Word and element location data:

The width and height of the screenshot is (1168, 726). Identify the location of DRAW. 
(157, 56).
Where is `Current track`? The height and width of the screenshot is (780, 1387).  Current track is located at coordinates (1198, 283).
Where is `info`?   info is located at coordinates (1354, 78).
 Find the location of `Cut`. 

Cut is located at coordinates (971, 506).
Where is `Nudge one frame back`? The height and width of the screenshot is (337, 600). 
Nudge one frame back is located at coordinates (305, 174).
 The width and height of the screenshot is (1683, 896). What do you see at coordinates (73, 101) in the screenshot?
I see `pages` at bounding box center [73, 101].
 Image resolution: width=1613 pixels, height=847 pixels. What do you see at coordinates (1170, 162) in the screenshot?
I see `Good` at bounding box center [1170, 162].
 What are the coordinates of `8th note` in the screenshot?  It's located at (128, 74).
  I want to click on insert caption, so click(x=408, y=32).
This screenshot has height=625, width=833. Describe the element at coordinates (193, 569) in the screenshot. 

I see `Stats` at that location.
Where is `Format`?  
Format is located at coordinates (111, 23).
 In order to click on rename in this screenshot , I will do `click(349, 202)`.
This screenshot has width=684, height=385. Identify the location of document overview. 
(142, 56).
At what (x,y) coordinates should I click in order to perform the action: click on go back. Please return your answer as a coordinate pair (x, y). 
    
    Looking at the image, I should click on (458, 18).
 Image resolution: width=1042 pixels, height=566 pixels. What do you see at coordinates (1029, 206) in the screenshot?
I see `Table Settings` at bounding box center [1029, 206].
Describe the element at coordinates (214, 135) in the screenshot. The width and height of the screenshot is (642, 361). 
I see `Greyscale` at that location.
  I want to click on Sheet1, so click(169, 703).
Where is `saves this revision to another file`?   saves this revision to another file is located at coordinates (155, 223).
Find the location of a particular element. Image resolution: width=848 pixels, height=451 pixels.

▸ Task description
Reproduce the entries above verbatim.

▸ Answer
The width and height of the screenshot is (1168, 726). Identify the location of DRAW. 
(157, 56).
Where is `Current track`? The height and width of the screenshot is (780, 1387).  Current track is located at coordinates (1198, 283).
Where is `info`?   info is located at coordinates (1354, 78).
 Find the location of `Cut`. 

Cut is located at coordinates (971, 506).
Where is `Nudge one frame back`? The height and width of the screenshot is (337, 600). 
Nudge one frame back is located at coordinates (305, 174).
 The width and height of the screenshot is (1683, 896). What do you see at coordinates (73, 101) in the screenshot?
I see `pages` at bounding box center [73, 101].
 Image resolution: width=1613 pixels, height=847 pixels. What do you see at coordinates (1170, 162) in the screenshot?
I see `Good` at bounding box center [1170, 162].
 What are the coordinates of `8th note` in the screenshot?  It's located at (128, 74).
  I want to click on insert caption, so click(x=408, y=32).
This screenshot has height=625, width=833. Describe the element at coordinates (193, 569) in the screenshot. 

I see `Stats` at that location.
Where is `Format`?  
Format is located at coordinates (111, 23).
 In order to click on rename in this screenshot , I will do `click(349, 202)`.
This screenshot has width=684, height=385. Identify the location of document overview. 
(142, 56).
At what (x,y) coordinates should I click in order to perform the action: click on go back. Please return your answer as a coordinate pair (x, y). 
    
    Looking at the image, I should click on (458, 18).
 Image resolution: width=1042 pixels, height=566 pixels. What do you see at coordinates (1029, 206) in the screenshot?
I see `Table Settings` at bounding box center [1029, 206].
Describe the element at coordinates (214, 135) in the screenshot. The width and height of the screenshot is (642, 361). 
I see `Greyscale` at that location.
  I want to click on Sheet1, so click(169, 703).
Where is `saves this revision to another file`?   saves this revision to another file is located at coordinates (155, 223).
Find the location of a particular element. Image resolution: width=848 pixels, height=451 pixels.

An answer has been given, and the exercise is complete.